Il pourrait manquer 80 000 infirmiers en 2050

Il pourrait manquer 80 000 infirmiers en 2050

Si l’évolution de la population et de la démographie infirmière se poursuivent au même rythme que ces dernières années, il manquera 80 000 infirmiers pour répondre aux besoins en soins en 2050. C’est la conclusion majeure de la récente étude la Direction de la recherche, des études, de l’évaluation et des statistiques (Drees) du ministère de la Santé, qui pointe les leviers à activer pour éviter ce scénario.

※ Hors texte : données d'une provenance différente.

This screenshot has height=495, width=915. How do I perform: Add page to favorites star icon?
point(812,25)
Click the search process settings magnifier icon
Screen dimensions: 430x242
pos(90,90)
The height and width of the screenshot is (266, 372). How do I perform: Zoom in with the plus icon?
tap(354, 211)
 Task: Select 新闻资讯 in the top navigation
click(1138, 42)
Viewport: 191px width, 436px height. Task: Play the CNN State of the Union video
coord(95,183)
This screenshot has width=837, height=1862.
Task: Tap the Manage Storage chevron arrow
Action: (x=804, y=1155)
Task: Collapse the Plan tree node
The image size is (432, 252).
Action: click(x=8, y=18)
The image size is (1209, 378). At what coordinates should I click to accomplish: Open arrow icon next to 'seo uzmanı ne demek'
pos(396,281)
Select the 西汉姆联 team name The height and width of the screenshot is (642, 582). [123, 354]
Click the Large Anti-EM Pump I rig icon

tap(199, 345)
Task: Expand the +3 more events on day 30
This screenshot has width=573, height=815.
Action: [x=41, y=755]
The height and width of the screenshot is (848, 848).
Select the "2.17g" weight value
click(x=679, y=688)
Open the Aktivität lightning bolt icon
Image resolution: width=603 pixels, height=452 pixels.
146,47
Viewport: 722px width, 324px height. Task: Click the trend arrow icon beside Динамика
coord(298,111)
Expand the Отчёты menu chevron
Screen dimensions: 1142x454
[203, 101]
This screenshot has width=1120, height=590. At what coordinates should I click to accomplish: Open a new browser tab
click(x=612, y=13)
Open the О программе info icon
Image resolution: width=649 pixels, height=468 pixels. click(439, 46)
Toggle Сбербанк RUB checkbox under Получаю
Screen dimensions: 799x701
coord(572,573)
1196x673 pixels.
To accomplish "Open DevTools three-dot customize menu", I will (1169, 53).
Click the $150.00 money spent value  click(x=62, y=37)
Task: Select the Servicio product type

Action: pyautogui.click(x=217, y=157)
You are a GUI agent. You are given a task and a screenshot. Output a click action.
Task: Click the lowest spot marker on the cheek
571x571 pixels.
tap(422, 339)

© Dikushin Dmitry / ShutterStock

Si la forte hausse des effectifs infirmiers entre 2013 et 2020 (la plus élevée parmi les professions de santé sur la période) se poursuit au même rythme jusqu’en 2050, le nombre d’infirmiers passera de 599 000 en 2021 à 821 000 en 2050, soit plus 37%.

C’est le scénario que formule la Drees en s’appuyant sur des hypothèses de « comportements constants ». Le mode d’exercice libéral serait celui qui connaîtrait la plus forte progression, plus 60% sur la période, contre plus 15% seulement pour les salariés.

De ce fait, la part des infirmiers libéraux parmi l’ensemble des infirmiers passerait de 16% en 2021 à 21% en 2050.

La part des infirmiers qui travaillent à l’hôpital public baisserait en revanche pour atteindre 40%, notamment à cause des départs en cours de carrière. La part d’infirmiers travaillant dans les secteurs de l’hospitalisation privée, social et médicosocial, en revanche, resterait stable.

Décalage avec les besoins

Selon la Drees, la hausse globale du nombre d’infirmiers ne se traduira pas forcément par une amélioration de la couverture des besoins en soins infirmiers.

Même si le rythme de croissance des effectifs continue de dépasser, comme c’est le cas entre 2013 et 2021, celui de la croissance de la population, il sera, compte tenu des hypothèses de comportements constants, inférieur au rythme de croissance, dans la population générale, de la part et du nombre des 60 ans et plus, qui concentrent 84% de la consommation de soins infirmiers.

Si cette consommation est constante, elle augmentera ainsi de 50% entre 2021 et 2050… alors que le nombre d’infirmiers n’augmentera, lui, « que » de 37%. Et la densité d’infirmiers pour 100 000 habitants passerait ainsi de 885 en 2021 à 807 en 2050. Pour répondre à ce niveau de consommation de soins, il faudrait que le nombre d’infirmiers atteigne 901 000 en 2050 : il  en manquerait donc 80 000.

Pour Camille Parent, autrice de cette étude, le nombre de diplômés constitue le principal levier pour infléchir la courbe des effectifs d’infirmiers. Selon elle, il faudrait que le nombre de diplômés augmente de 13% par rapport à la tendance issue des hypothèses de ce modèle (29 000 par an), et passe ainsi à 39 000 par an entre 2021 et 2050.

Augmenter le nombre de diplômés

Ce scénario dépend de plusieurs facteurs, le nombre de places en IFSI, les taux d’inscriptions et les interruptions en cours d’études, dont les variations peuvent influer fortement sur les scénarios.

Sur le plan des quotas de places, la tendance est plutôt favorable puisque le nombre de places a augmenté de 23% entre 2010 et 2021 pour atteindre 38 000 places en 2025. Mais le taux d’abandon est aussi à prendre en compte. « La progression des taux d’interruption en cours de formation est devenue spectaculaire sur les toutes dernières années », observe Camille Parent. Il est passé de 11% en moyenne entre 2013 et 2019 à 16% de 2020 à 2022, culminant à 20% en 2022. « Si le taux d’abandon restait au même niveau qu’en 2022, il faudrait plutôt 43 200 places de formation par an », souligne l’autrice, pour atteindre le nombre de diplômés nécessaires. Ou bien réduire drastiquement le taux d’abandon.

Elle évoque par ailleurs la nécessité de réduire le nombre d’infirmiers qui quittent la profession en cours de carrière et donc d’améliorer l’attractivité de la profession elle-même et, par rebond, de sa formation. D’autant plus que sur la période considérée le champ des soins infirmiers pourrait lui aussi évoluer. Tout comme la consommation de soins des patients, à la baisse sous l’effet des progrès médicaux, ou à la hausse avec l’apparition de nouvelles maladies ou sous l’effet de nouvelles modalités d’organisation des soins.

Enfin, si un des scénarios d’évolution de la population produits par l’Insee, avec un rajeunissement de la population, se réalisait, la consommation de soins ne progresserait que de 37%… au même rythme donc, que la tendance de la démographie infirmière envisagée.